Tras 35 años de la promulgación de la Constitución de 1991, Colombia se encuentra en un momento histórico de revisión y ajuste. Diversas organizaciones sociales, sindicales y del Pueblo Negro han iniciado un proceso para convocar una Asamblea Nacional Constituyente que responda a las realidades actuales que no fueron previstas hace tres décadas o que, estando escritas, no se han materializado en los territorios.
Las Razones del Cambio: De la Teoría a la Realidad Territorial
El balance de estas tres décadas revela deudas estructurales. Si bien la Constitución del 91 consagró derechos económicos, sociales y culturales, en la práctica, la desigualdad persiste. Tres ejes fundamentan esta iniciativa de reforma:
- Cultura de Paz: Es necesario profundizar en un marco constitucional que permita una convivencia armónica real y duradera.
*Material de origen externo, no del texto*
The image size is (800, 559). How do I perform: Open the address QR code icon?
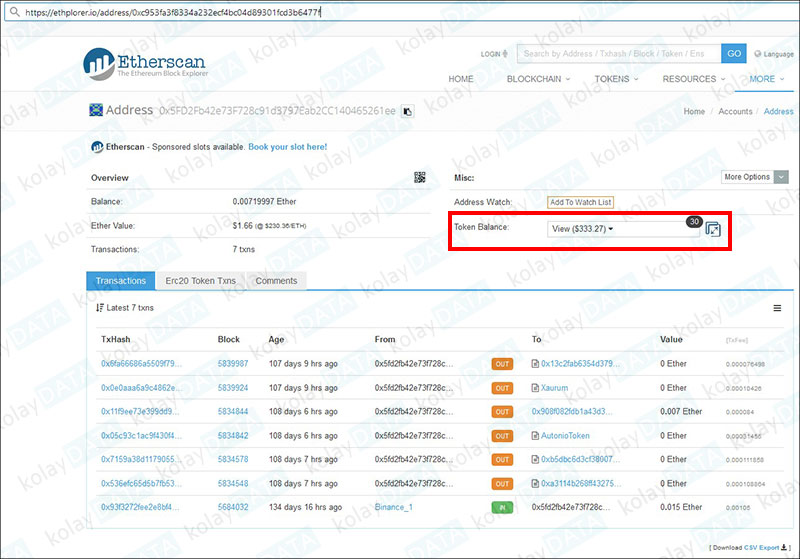(x=420, y=177)
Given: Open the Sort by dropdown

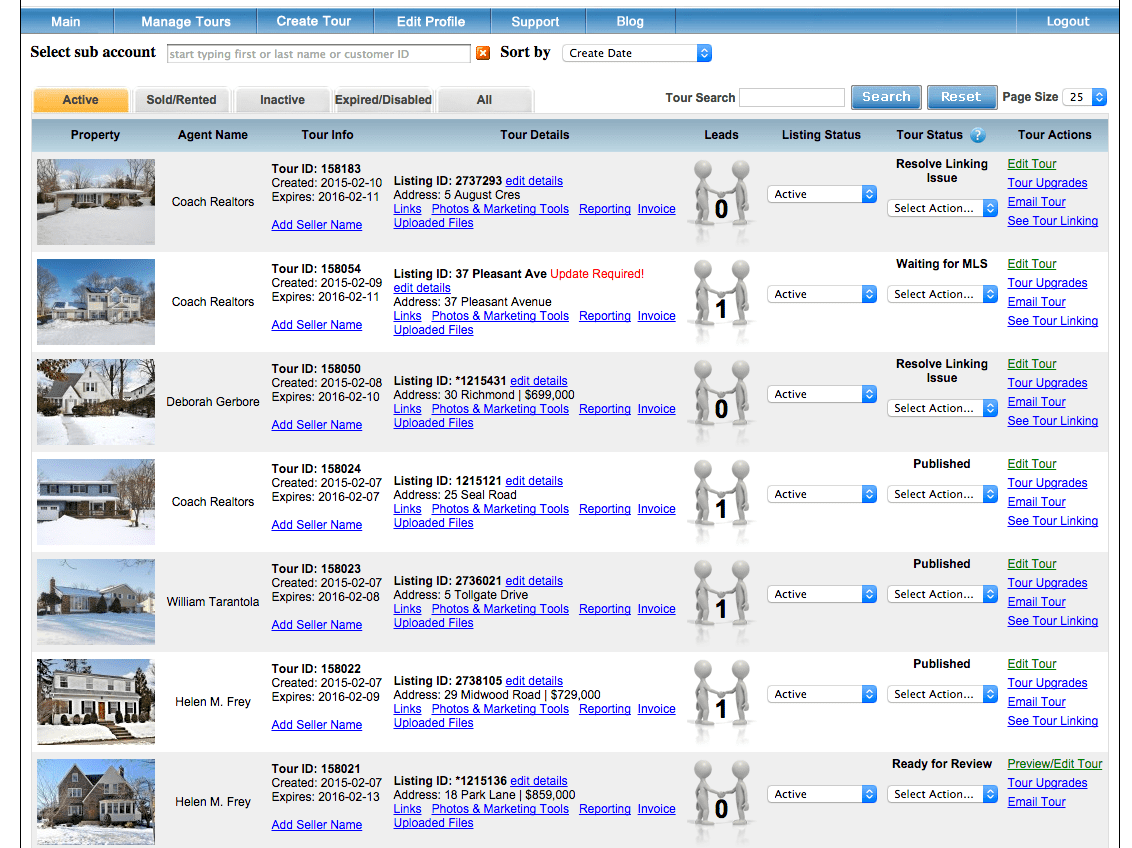Looking at the screenshot, I should click(x=637, y=52).
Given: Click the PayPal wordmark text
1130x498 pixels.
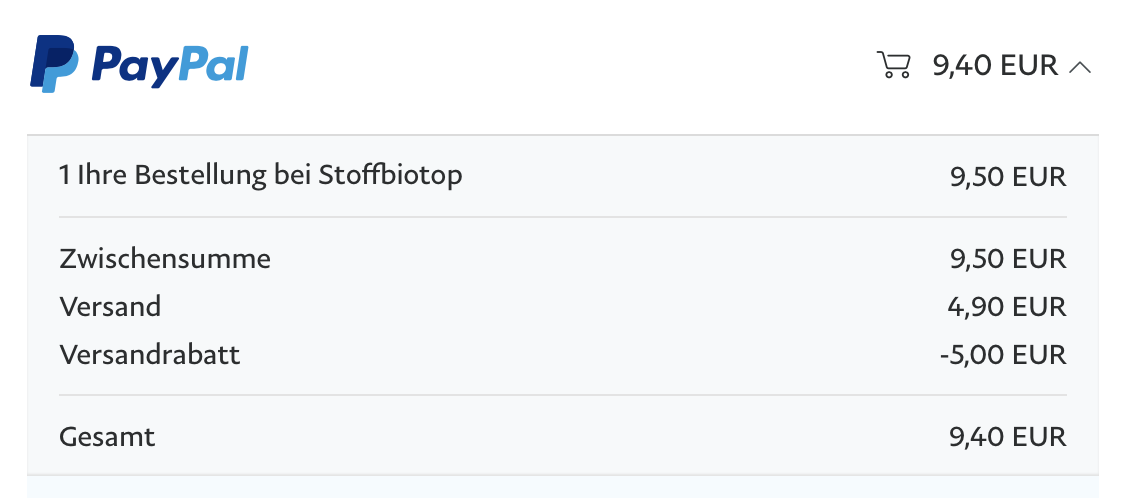Looking at the screenshot, I should pos(170,66).
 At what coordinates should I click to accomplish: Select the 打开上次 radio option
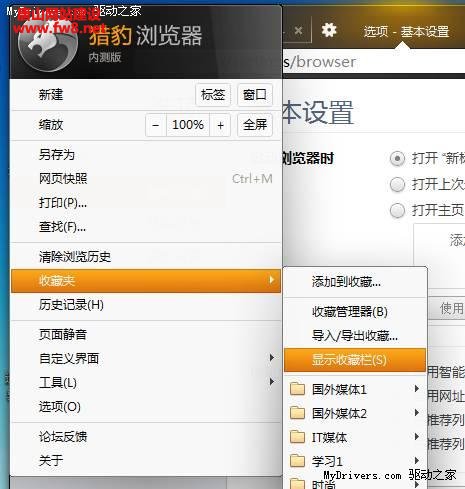[x=397, y=184]
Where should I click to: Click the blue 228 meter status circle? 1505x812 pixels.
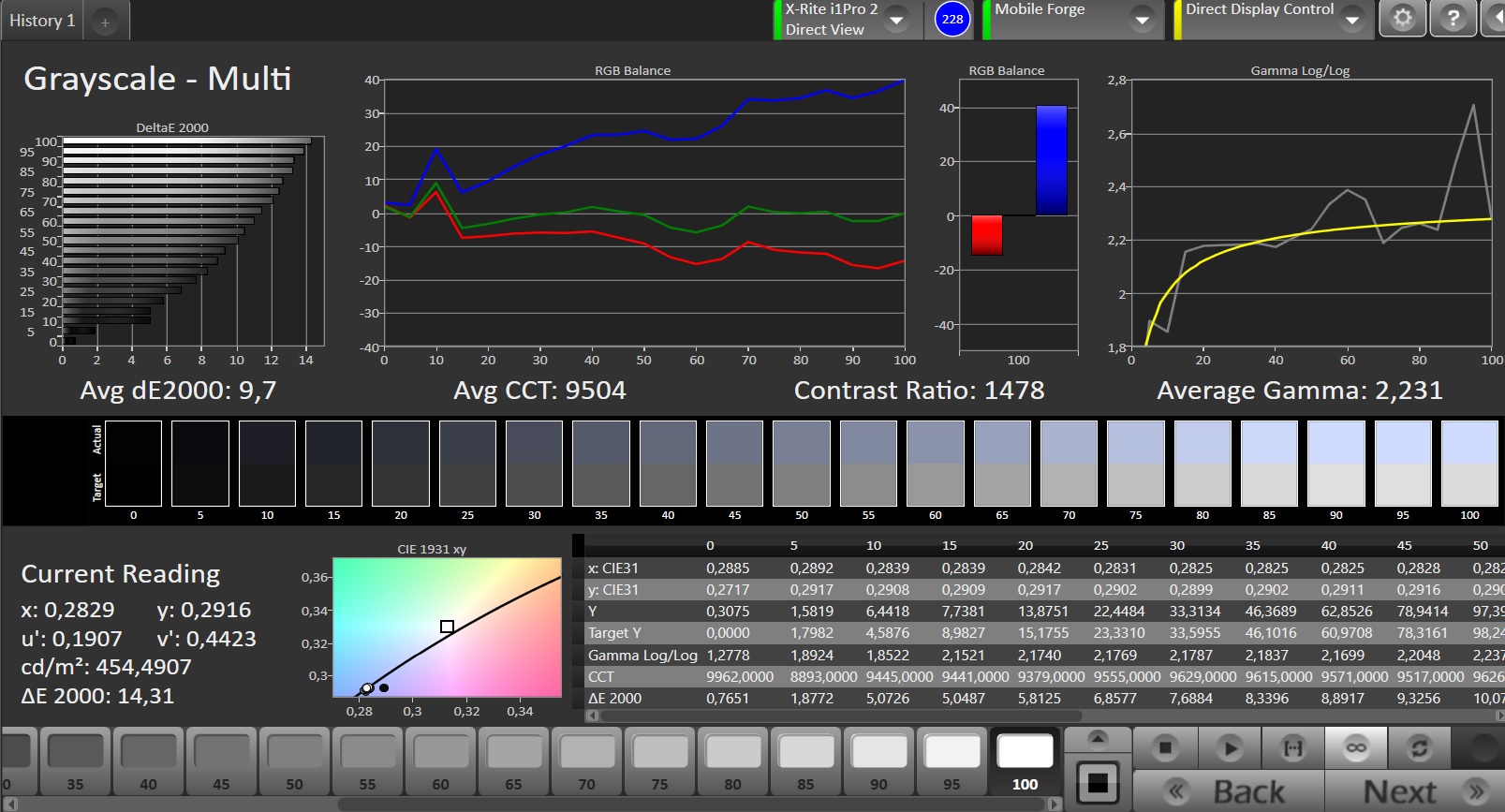pyautogui.click(x=952, y=19)
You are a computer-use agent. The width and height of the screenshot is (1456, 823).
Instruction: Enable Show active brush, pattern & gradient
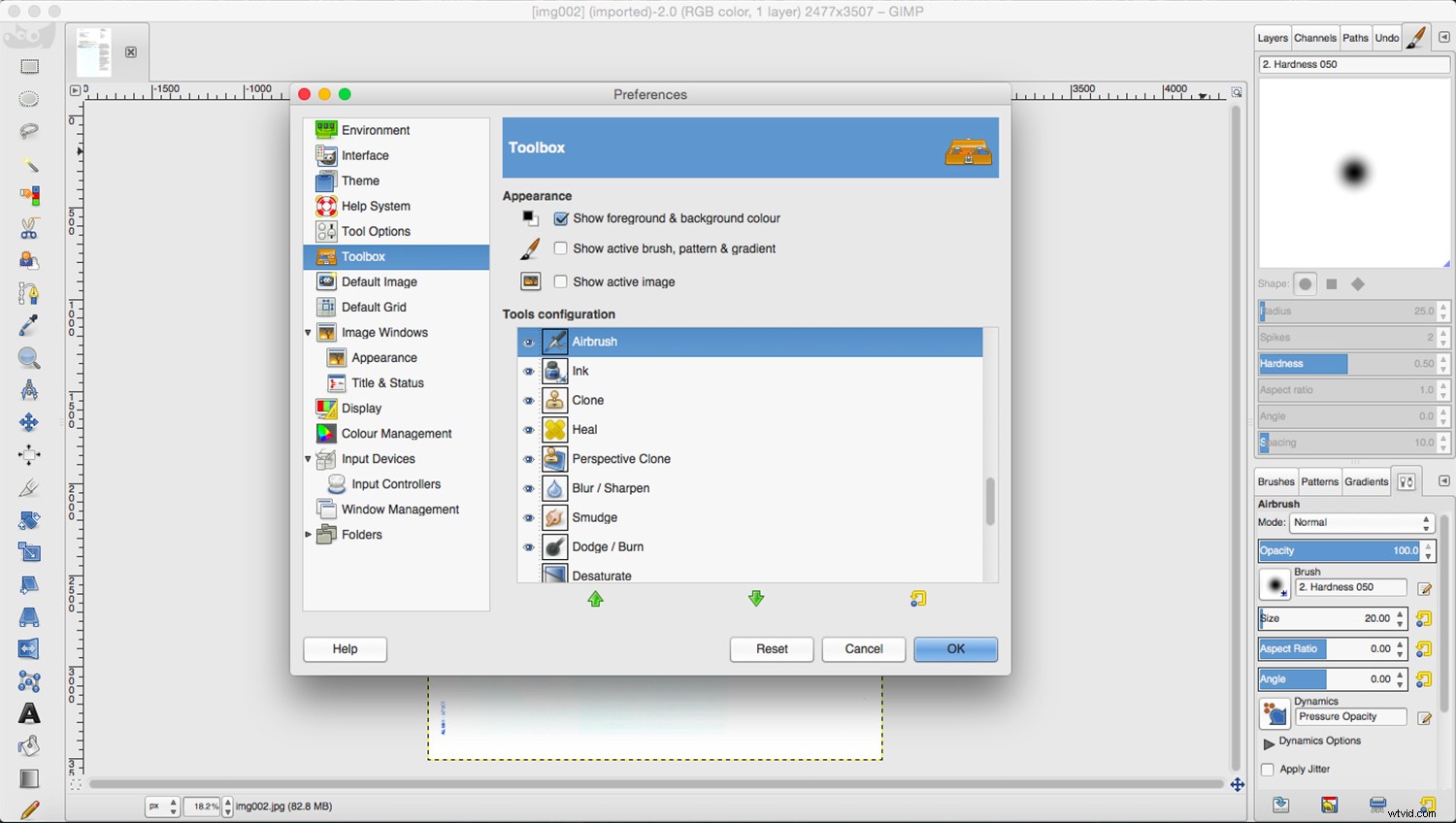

- Ordenamiento Territorial: Existe una preocupación profunda por el tratamiento diferencial que reciben regiones como el Pacífico. Buenaventura, a pesar de ser un distrito clave, no cuenta con el mismo respaldo institucional ni presupuestal que distritos como Bogotá, lo que menoscaba las aspiraciones de su gente.
- Derechos Efectivos: Pasar de los derechos en el papel a la garantía real de condiciones de vida dignas para la población.
El Rol del Pacífico y la Educación
Desde Buenaventura, la organización sindical SUTE, que agremia a más de 2.000 maestros, junto con el Proceso de Comunidades Negras (PCN), lidera este impulso. La educación es vista como el motor de la pedagogía constitucional para que estudiantes y padres de familia comprendan la importancia de este cambio.
La infraestructura educativa en Buenaventura se encuentra en estado de abandono, lo que evidencia la necesidad de transformar el modelo económico y la distribución de recursos. Una nueva constitución permitiría incluso plantear la consolidación del Pacífico como un departamento o una región administrativa autónoma con mayor poder de decisión.